Our washing machine is outside, on our back porch. This means that none of us suffer from washing machine noise nearly as much as our next-door neighbors do. But that doesn't lower their rent. (They actually have asked us not to do laundry late at night or early in the morning, which is perfectly reasonable given the circumstances.)
posted by madcaptenor at 2:56 PM on February 18, 2011


How do you split the rent when one room is tiny and has no closet while the other is large and has great windows?

You're describing my very first apartment. Not as bad as all that (the smaller room had good light), but one room was clearly much bigger and had a walk-in closet while the other had none.

My roommate and I flipped a coin for it and split the rent 50-50. Easiest solution ever. Each of us would have been fine with either room, but of course we both wanted the larger one. I won.

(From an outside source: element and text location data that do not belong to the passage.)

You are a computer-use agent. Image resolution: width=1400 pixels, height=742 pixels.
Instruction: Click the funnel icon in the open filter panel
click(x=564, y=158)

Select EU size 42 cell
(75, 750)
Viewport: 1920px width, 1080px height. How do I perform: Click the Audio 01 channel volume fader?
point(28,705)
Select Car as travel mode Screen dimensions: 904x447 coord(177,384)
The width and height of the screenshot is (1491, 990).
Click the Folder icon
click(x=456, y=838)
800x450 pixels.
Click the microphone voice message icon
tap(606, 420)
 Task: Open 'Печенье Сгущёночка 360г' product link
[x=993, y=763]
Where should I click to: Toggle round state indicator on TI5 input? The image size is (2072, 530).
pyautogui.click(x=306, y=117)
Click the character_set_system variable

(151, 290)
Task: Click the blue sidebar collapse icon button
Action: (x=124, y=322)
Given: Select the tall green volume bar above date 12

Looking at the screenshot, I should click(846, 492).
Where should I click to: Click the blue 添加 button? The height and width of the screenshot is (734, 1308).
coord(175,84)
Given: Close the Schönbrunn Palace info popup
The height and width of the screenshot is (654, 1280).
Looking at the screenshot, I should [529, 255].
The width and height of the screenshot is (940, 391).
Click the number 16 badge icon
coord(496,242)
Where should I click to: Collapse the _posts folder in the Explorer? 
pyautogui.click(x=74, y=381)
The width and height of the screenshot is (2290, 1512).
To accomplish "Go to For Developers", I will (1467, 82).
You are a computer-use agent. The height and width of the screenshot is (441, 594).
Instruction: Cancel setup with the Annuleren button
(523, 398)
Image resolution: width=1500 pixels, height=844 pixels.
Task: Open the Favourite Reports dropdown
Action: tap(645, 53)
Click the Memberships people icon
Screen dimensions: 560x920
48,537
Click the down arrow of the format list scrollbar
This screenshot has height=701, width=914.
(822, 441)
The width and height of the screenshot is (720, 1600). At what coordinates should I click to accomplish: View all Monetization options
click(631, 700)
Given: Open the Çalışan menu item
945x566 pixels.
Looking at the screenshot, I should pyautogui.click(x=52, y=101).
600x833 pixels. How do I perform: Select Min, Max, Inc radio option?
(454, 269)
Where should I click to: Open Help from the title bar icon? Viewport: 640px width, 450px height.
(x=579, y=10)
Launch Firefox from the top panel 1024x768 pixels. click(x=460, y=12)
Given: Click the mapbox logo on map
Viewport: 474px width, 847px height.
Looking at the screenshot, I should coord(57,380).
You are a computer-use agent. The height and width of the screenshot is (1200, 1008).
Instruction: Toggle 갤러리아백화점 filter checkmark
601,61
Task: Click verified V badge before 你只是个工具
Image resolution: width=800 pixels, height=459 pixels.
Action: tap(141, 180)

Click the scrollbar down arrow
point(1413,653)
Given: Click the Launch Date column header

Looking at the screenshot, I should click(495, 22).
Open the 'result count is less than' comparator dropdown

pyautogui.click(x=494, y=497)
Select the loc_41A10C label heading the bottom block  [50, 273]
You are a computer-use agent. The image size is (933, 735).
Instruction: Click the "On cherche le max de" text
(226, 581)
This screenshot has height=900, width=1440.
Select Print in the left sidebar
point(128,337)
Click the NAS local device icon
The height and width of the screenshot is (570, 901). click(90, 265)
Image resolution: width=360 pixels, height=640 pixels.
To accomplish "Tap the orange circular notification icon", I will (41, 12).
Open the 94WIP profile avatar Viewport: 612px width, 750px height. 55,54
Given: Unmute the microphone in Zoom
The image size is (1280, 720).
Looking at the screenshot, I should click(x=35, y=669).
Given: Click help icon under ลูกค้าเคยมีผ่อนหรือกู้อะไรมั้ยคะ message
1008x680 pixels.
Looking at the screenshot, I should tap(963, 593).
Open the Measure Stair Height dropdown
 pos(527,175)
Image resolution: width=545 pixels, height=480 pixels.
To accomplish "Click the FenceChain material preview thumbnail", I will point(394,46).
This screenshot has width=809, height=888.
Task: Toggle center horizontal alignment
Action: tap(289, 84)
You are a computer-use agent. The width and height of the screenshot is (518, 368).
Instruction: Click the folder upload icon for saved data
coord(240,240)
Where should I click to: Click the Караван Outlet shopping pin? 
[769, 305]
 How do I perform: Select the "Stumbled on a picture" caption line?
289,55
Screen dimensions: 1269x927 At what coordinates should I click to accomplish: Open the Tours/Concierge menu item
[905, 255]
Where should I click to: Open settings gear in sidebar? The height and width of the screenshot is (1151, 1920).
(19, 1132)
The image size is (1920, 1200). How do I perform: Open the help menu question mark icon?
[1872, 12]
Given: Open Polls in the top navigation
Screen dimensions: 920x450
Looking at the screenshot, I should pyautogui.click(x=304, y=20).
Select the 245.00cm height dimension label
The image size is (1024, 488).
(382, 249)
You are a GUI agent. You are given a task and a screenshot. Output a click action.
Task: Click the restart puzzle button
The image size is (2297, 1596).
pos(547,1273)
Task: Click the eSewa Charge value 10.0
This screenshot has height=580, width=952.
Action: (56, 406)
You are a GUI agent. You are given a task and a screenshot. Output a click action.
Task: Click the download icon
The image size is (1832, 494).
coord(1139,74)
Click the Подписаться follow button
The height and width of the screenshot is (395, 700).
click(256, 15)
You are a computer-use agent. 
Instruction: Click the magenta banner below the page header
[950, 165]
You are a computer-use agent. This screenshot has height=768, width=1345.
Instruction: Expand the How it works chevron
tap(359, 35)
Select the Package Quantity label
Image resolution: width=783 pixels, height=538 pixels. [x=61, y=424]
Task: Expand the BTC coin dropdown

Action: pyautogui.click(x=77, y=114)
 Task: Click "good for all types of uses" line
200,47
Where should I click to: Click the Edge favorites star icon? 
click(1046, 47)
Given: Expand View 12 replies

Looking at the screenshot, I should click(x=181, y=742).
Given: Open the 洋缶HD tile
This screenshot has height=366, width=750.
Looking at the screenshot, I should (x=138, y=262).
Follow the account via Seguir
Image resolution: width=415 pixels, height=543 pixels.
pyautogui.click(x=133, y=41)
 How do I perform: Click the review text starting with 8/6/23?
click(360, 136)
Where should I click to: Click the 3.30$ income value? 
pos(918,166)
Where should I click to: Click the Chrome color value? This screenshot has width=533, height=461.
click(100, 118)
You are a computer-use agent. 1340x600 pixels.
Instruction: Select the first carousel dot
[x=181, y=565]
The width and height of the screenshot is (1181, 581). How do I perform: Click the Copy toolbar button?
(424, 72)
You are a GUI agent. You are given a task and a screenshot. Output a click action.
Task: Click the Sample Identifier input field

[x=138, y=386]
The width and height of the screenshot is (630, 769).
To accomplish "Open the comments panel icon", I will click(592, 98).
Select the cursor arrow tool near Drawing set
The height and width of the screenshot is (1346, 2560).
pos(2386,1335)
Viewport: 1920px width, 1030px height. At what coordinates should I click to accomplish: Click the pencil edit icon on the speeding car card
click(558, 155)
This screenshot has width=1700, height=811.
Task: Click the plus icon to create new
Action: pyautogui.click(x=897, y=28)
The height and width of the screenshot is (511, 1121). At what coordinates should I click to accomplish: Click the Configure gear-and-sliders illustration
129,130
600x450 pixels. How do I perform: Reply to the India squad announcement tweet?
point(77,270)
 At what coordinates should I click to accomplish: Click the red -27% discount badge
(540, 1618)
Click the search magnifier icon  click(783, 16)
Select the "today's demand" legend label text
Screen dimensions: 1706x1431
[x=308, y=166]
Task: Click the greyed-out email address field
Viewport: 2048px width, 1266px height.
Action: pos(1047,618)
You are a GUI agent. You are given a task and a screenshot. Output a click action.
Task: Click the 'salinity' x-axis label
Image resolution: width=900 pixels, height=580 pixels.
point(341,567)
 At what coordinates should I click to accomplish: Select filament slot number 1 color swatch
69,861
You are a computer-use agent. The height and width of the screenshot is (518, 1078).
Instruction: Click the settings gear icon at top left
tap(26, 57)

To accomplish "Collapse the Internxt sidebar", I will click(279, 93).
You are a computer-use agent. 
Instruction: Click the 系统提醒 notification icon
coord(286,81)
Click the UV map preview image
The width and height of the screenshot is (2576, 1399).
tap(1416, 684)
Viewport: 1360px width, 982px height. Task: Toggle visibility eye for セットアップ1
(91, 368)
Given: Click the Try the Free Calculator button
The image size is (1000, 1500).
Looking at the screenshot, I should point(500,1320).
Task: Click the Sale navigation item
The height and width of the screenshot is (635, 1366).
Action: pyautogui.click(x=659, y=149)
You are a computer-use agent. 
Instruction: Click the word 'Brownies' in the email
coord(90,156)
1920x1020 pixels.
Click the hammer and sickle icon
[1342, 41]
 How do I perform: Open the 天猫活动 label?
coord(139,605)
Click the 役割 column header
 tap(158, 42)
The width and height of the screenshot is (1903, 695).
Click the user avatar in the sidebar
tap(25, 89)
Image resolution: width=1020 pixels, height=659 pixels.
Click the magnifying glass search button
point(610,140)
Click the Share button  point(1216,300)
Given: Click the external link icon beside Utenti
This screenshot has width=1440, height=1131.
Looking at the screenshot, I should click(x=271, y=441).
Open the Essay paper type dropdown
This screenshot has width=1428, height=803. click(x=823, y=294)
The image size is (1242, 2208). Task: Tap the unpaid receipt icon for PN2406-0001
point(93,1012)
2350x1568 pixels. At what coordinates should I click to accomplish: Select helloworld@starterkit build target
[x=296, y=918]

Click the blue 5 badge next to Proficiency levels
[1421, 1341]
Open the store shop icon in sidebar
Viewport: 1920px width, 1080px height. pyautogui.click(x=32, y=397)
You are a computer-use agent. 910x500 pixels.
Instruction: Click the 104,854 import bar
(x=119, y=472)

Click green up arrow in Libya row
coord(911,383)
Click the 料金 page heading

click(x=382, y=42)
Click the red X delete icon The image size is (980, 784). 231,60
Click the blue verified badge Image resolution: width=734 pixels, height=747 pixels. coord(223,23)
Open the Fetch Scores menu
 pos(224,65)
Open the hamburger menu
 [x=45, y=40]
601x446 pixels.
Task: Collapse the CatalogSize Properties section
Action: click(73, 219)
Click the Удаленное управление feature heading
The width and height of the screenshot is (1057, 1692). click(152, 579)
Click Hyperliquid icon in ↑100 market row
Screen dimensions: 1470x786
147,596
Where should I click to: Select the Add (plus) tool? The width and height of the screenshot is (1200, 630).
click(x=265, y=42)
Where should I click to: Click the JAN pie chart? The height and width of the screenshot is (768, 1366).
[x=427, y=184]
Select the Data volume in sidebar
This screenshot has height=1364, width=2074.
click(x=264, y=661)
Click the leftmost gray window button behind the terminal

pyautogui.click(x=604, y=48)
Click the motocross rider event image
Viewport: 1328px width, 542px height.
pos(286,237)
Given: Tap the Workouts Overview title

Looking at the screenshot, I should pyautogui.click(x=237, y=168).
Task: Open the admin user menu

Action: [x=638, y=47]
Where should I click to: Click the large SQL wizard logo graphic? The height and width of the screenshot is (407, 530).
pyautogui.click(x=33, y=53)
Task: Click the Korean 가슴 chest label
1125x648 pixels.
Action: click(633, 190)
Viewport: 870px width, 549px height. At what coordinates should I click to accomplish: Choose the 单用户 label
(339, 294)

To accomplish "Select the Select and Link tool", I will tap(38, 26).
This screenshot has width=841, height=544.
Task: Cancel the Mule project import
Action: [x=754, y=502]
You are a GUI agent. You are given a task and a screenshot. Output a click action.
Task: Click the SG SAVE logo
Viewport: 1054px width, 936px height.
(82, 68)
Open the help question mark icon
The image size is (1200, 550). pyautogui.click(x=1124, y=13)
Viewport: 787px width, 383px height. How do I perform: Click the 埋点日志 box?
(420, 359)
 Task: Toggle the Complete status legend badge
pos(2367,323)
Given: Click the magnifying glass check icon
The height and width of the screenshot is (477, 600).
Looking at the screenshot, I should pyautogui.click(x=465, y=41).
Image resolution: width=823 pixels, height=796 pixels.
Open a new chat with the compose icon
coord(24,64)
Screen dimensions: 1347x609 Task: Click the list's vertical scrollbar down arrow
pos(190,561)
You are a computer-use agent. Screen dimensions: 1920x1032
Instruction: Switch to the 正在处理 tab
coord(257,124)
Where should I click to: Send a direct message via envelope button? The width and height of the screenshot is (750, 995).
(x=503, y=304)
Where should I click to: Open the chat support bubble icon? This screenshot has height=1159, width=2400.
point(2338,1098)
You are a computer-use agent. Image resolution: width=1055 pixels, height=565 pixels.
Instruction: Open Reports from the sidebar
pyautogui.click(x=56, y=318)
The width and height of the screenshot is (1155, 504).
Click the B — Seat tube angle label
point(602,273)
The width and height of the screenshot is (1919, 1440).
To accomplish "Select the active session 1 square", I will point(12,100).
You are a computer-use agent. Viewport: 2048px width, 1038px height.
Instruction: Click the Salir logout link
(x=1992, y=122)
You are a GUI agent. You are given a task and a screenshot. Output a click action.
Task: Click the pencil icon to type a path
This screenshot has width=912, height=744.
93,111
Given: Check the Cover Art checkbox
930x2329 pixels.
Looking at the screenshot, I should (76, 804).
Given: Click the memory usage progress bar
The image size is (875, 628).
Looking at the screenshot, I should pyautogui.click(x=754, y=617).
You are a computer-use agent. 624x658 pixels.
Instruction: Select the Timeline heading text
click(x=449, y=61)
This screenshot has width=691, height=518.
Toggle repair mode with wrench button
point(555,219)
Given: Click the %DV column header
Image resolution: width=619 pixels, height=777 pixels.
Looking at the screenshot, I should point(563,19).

I tend to think of myself of the lucky sort, so whenever there's an opportunity to let chance help me out, I take it.
posted by mrgrimm at 4:05 PM on February 18, 2011


Auction is guaranteed to be fair.
posted by esprit de l'escalier at 1:24 AM on February 19, 2011


I'm with the "why not auction?" crowd. that said, when I put in the particulars of the last place I shared with roommates, the calculator came up with something pretty damn close to how we actually split it (arrived at via auction).

I can't imagine letting a coin flip decide where I was going to live for the next couple of years, particularly if there are major differences between the rooms, but then again I am historically lousy at winning coin flips.
posted by chalkbored at 3:08 AM on February 19, 2011


About 5 years ago, someone did the same thing, but it was an online bidding sort of thing. Is this maybe the results of that?
posted by gjc at 2:23 PM on February 19, 2011


I can't imagine letting a coin flip decide where I was going to live for the next couple of years, particularly if there are major differences between the rooms, but then again I am historically lousy at winning coin flips.

Now that I think about it more, it wasn't a coin flip--it was best out of 3 rock-paper-scissors (a pretty exciting game, too. I think I won the third game on scissors cuts paper (the most exciting finish, imo).)

So not only would you have to live in the inferior room for the same price, it would be all your fault.